(ACTIVITY):
Write the records out again, exactly as they stand below.

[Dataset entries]
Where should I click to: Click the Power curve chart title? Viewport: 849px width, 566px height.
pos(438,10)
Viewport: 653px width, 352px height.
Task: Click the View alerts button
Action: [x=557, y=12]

(FINISHED EXERCISE):
Where should I click to: Click the Power curve chart title? Viewport: 849px width, 566px height.
pos(438,10)
Viewport: 653px width, 352px height.
Task: Click the View alerts button
Action: [x=557, y=12]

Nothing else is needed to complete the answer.